Reproduce the following entries exactly, leaving nothing out.
═══ Data provided ═══
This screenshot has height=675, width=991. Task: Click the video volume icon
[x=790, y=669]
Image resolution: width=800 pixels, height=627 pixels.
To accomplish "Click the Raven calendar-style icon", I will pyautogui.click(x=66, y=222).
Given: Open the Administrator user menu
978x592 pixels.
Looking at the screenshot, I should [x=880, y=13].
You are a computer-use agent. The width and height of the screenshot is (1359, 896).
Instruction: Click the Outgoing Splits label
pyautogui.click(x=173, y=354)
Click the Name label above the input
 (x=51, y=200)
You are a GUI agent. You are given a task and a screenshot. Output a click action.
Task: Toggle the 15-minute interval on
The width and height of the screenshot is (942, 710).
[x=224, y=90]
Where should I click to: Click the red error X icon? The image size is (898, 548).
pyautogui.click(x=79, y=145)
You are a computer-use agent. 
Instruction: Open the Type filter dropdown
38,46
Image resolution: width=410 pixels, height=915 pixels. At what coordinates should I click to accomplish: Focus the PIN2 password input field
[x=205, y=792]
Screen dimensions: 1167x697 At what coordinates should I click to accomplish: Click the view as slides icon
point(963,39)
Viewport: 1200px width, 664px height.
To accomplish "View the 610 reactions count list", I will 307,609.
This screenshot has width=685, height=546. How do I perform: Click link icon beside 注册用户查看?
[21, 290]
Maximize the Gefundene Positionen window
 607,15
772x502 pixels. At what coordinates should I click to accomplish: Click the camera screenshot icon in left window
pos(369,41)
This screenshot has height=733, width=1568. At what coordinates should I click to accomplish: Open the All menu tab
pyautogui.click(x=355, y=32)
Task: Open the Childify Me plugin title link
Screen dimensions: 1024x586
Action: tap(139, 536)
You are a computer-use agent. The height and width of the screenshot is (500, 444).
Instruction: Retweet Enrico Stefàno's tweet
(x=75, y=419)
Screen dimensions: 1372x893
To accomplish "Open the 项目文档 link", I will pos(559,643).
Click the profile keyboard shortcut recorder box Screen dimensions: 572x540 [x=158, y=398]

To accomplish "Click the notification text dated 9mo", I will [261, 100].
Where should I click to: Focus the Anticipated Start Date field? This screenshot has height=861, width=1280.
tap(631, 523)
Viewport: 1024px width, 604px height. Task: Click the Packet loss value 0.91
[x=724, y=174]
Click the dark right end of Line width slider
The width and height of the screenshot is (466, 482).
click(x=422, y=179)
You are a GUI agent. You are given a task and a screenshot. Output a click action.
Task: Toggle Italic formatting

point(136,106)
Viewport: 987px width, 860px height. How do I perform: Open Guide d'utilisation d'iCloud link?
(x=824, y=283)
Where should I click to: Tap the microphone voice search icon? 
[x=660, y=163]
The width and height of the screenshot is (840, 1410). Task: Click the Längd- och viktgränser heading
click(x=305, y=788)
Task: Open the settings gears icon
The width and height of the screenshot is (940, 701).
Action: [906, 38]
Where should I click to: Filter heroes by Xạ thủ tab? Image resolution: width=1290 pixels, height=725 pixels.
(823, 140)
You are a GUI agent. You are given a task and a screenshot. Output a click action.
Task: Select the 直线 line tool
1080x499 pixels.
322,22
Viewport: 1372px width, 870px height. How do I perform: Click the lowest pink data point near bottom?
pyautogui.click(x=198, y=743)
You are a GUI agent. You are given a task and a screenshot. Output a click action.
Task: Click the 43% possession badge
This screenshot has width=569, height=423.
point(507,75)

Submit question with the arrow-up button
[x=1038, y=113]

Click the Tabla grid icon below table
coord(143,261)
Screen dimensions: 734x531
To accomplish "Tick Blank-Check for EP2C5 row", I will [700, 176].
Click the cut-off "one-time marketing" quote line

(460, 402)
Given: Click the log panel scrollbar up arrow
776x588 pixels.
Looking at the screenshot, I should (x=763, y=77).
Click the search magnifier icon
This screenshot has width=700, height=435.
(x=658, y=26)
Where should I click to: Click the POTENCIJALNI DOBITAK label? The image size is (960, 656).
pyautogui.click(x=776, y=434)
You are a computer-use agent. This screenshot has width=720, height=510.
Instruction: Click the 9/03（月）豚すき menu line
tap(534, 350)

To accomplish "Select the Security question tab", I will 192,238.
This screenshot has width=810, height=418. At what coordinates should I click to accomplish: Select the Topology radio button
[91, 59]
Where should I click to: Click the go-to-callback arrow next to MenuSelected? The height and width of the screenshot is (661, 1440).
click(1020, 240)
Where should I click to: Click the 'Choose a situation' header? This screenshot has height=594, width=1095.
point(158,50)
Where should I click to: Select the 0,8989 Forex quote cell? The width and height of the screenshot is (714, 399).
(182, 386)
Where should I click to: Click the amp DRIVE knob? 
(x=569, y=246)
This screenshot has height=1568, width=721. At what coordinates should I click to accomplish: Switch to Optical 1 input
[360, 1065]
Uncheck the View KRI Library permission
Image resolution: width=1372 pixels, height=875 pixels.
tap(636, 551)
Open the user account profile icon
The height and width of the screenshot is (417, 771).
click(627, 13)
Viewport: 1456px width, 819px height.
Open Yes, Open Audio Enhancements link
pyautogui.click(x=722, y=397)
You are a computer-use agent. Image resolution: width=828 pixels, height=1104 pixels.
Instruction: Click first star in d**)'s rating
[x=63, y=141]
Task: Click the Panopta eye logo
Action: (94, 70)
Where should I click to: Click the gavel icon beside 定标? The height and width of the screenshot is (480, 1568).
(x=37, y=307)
═══
● Solution for this problem
This screenshot has height=675, width=991. Task: Click the video volume icon
[x=790, y=669]
Image resolution: width=800 pixels, height=627 pixels.
To accomplish "Click the Raven calendar-style icon", I will pyautogui.click(x=66, y=222).
Given: Open the Administrator user menu
978x592 pixels.
Looking at the screenshot, I should [x=880, y=13].
You are a computer-use agent. The width and height of the screenshot is (1359, 896).
Instruction: Click the Outgoing Splits label
pyautogui.click(x=173, y=354)
Click the Name label above the input
 (x=51, y=200)
You are a GUI agent. You are given a task and a screenshot. Output a click action.
Task: Toggle the 15-minute interval on
The width and height of the screenshot is (942, 710).
[x=224, y=90]
Where should I click to: Click the red error X icon? The image size is (898, 548).
pyautogui.click(x=79, y=145)
You are a computer-use agent. 
Instruction: Open the Type filter dropdown
38,46
Image resolution: width=410 pixels, height=915 pixels. At what coordinates should I click to accomplish: Focus the PIN2 password input field
[x=205, y=792]
Screen dimensions: 1167x697 At what coordinates should I click to accomplish: Click the view as slides icon
point(963,39)
Viewport: 1200px width, 664px height.
To accomplish "View the 610 reactions count list", I will 307,609.
This screenshot has width=685, height=546. How do I perform: Click link icon beside 注册用户查看?
[21, 290]
Maximize the Gefundene Positionen window
 607,15
772x502 pixels. At what coordinates should I click to accomplish: Click the camera screenshot icon in left window
pos(369,41)
This screenshot has height=733, width=1568. At what coordinates should I click to accomplish: Open the All menu tab
pyautogui.click(x=355, y=32)
Task: Open the Childify Me plugin title link
Screen dimensions: 1024x586
Action: tap(139, 536)
You are a computer-use agent. The height and width of the screenshot is (500, 444).
Instruction: Retweet Enrico Stefàno's tweet
(x=75, y=419)
Screen dimensions: 1372x893
To accomplish "Open the 项目文档 link", I will pos(559,643).
Click the profile keyboard shortcut recorder box Screen dimensions: 572x540 [x=158, y=398]

To accomplish "Click the notification text dated 9mo", I will [261, 100].
Where should I click to: Focus the Anticipated Start Date field? This screenshot has height=861, width=1280.
tap(631, 523)
Viewport: 1024px width, 604px height. Task: Click the Packet loss value 0.91
[x=724, y=174]
Click the dark right end of Line width slider
The width and height of the screenshot is (466, 482).
click(x=422, y=179)
You are a GUI agent. You are given a task and a screenshot. Output a click action.
Task: Toggle Italic formatting

point(136,106)
Viewport: 987px width, 860px height. How do I perform: Open Guide d'utilisation d'iCloud link?
(x=824, y=283)
Where should I click to: Tap the microphone voice search icon? 
[x=660, y=163]
The width and height of the screenshot is (840, 1410). Task: Click the Längd- och viktgränser heading
click(x=305, y=788)
Task: Open the settings gears icon
The width and height of the screenshot is (940, 701).
Action: [906, 38]
Where should I click to: Filter heroes by Xạ thủ tab? Image resolution: width=1290 pixels, height=725 pixels.
(823, 140)
You are a GUI agent. You are given a task and a screenshot. Output a click action.
Task: Select the 直线 line tool
1080x499 pixels.
322,22
Viewport: 1372px width, 870px height. How do I perform: Click the lowest pink data point near bottom?
pyautogui.click(x=198, y=743)
You are a GUI agent. You are given a task and a screenshot. Output a click action.
Task: Click the 43% possession badge
This screenshot has width=569, height=423.
point(507,75)

Submit question with the arrow-up button
[x=1038, y=113]

Click the Tabla grid icon below table
coord(143,261)
Screen dimensions: 734x531
To accomplish "Tick Blank-Check for EP2C5 row", I will [700, 176].
Click the cut-off "one-time marketing" quote line

(460, 402)
Given: Click the log panel scrollbar up arrow
776x588 pixels.
Looking at the screenshot, I should (x=763, y=77).
Click the search magnifier icon
This screenshot has width=700, height=435.
(x=658, y=26)
Where should I click to: Click the POTENCIJALNI DOBITAK label? The image size is (960, 656).
pyautogui.click(x=776, y=434)
You are a computer-use agent. This screenshot has width=720, height=510.
Instruction: Click the 9/03（月）豚すき menu line
tap(534, 350)

To accomplish "Select the Security question tab", I will 192,238.
This screenshot has width=810, height=418. At what coordinates should I click to accomplish: Select the Topology radio button
[91, 59]
Where should I click to: Click the go-to-callback arrow next to MenuSelected? The height and width of the screenshot is (661, 1440).
click(1020, 240)
Where should I click to: Click the 'Choose a situation' header? This screenshot has height=594, width=1095.
point(158,50)
Where should I click to: Select the 0,8989 Forex quote cell? The width and height of the screenshot is (714, 399).
(182, 386)
Where should I click to: Click the amp DRIVE knob? 
(x=569, y=246)
This screenshot has height=1568, width=721. At what coordinates should I click to accomplish: Switch to Optical 1 input
[360, 1065]
Uncheck the View KRI Library permission
Image resolution: width=1372 pixels, height=875 pixels.
tap(636, 551)
Open the user account profile icon
The height and width of the screenshot is (417, 771).
click(627, 13)
Viewport: 1456px width, 819px height.
Open Yes, Open Audio Enhancements link
pyautogui.click(x=722, y=397)
You are a computer-use agent. Image resolution: width=828 pixels, height=1104 pixels.
Instruction: Click first star in d**)'s rating
[x=63, y=141]
Task: Click the Panopta eye logo
Action: (94, 70)
Where should I click to: Click the gavel icon beside 定标? The height and width of the screenshot is (480, 1568).
(x=37, y=307)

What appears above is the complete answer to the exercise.